Jean Drulis, director and co-founder of Mother’s Milk Bank of Iowa wrote in an email to The Daily Iowan that the bank had dispensed more milk in May than any other month in 2022.

“We are experiencing an increase in milk donors who mention the formula shortage and their desire to help.” Drulis wrote. “We are always in need of more donors and so appreciate their goodwill.”

All milk donated to the Mother’s Milk Bank of Iowa is pasteurized and tested for bacteria and is an accredited milk bank of the Human Milk Banking Association of North America.

Vickie Brandenburg, owner of Lionheart Early Learning Center, said breast milk is best when it comes to feeding a baby but understands it isn’t always an option for everyone or there is a preference for formula.
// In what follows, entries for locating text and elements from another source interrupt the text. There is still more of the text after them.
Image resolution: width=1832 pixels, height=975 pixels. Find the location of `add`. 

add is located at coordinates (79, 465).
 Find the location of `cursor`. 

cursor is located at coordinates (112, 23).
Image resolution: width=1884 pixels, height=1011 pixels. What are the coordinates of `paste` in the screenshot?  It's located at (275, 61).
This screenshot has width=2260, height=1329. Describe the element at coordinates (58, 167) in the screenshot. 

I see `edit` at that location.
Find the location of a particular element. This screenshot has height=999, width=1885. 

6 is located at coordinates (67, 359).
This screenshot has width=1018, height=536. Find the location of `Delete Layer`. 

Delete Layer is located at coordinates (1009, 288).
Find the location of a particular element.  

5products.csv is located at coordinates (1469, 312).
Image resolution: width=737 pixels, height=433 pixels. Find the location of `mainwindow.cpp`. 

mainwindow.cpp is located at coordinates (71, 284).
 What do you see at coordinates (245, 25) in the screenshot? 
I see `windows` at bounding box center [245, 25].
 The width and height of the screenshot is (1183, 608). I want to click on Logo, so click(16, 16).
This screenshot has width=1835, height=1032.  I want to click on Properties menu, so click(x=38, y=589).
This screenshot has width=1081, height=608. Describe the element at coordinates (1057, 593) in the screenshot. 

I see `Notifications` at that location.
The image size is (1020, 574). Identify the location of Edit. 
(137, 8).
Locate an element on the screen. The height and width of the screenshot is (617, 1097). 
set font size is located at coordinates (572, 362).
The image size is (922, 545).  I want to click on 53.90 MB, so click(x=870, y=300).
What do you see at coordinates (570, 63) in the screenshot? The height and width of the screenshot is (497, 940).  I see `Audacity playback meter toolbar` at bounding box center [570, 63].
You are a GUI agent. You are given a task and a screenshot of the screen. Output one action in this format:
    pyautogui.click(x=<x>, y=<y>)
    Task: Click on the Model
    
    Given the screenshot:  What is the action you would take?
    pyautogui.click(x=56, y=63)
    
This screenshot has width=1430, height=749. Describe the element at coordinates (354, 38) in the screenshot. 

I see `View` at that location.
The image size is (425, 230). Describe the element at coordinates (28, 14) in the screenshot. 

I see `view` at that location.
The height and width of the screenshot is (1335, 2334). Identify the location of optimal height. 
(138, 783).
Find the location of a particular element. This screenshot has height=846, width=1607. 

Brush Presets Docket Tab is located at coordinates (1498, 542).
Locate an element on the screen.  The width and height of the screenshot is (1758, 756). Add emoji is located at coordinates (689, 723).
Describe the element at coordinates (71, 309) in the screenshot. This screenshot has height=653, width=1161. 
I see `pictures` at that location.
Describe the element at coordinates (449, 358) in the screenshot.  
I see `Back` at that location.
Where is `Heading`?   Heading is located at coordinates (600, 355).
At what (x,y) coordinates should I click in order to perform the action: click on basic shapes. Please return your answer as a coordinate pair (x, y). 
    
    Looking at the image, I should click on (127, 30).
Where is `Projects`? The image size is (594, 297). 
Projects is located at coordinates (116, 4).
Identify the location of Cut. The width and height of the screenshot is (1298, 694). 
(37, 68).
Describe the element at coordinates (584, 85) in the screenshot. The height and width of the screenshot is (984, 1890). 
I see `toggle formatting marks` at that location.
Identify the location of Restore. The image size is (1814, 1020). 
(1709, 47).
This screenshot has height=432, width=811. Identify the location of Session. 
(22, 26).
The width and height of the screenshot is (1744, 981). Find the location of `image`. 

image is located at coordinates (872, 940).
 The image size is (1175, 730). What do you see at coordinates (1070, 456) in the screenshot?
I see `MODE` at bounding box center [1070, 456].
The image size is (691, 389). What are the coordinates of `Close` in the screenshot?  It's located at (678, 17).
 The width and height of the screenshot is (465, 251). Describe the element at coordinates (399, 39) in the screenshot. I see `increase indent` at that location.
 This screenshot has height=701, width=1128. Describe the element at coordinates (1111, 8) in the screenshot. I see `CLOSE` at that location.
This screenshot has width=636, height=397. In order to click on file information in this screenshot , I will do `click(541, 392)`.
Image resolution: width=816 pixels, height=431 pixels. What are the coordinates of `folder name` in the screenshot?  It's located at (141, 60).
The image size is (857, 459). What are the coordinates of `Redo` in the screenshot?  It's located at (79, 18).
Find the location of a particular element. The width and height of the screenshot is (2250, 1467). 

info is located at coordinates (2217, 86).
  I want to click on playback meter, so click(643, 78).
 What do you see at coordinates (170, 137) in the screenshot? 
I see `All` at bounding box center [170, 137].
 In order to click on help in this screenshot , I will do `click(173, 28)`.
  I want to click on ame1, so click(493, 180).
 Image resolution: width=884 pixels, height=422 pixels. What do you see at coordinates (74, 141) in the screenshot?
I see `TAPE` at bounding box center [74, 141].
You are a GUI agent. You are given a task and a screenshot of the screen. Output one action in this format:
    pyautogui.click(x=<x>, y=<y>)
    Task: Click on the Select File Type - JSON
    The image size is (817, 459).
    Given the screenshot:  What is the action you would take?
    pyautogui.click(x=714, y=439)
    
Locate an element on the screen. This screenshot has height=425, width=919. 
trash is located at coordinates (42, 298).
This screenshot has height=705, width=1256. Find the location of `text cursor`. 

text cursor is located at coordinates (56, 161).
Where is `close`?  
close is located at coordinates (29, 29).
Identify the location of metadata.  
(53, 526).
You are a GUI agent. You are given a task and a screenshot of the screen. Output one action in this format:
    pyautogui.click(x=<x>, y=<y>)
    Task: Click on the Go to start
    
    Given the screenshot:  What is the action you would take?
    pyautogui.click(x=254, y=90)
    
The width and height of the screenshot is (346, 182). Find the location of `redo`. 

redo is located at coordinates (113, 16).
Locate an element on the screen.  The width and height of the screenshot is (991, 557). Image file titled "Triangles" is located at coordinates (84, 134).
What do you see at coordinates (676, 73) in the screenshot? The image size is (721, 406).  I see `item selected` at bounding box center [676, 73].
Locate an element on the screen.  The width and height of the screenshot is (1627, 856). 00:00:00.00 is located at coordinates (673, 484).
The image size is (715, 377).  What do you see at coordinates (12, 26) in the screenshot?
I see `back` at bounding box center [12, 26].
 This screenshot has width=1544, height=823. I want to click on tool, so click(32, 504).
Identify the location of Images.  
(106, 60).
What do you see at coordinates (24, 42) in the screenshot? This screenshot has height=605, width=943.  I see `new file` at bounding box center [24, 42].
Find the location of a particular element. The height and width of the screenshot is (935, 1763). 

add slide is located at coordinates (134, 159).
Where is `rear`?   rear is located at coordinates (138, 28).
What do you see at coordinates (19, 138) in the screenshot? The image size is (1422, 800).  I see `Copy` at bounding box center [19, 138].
“I personally say, you know, a fed baby is what is important, whether it’s breast milk or whether it’s formula doesn’t matter. They just need to be a fed baby,” Brandenburg said.

Lionheart Early Learning Center was not vastly affected by the formula shortage as the majority of their kids are breastfed, but is working to support Frost and her family to try to find alternatives to formula.

“If they’ve gotten any emails from [the Department of Human Services], they were reaching out to let us know everything they were hearing they were passing along to try and help,” Frost said. “Even as a daycare center, there’s not much anyone could do because the formula just wasn’t being produced.”

The Iowa Department of Public Health said parents should not use homemade alternatives which do not include minerals and vitamins. And, the United States Food and Drug Administration has released a press release highlighting its efforts to combat the shortage.

“Babies have to be fed. So if they can’t get a formula, then there has to be another option. Babies can’t go hungry,” Frost said.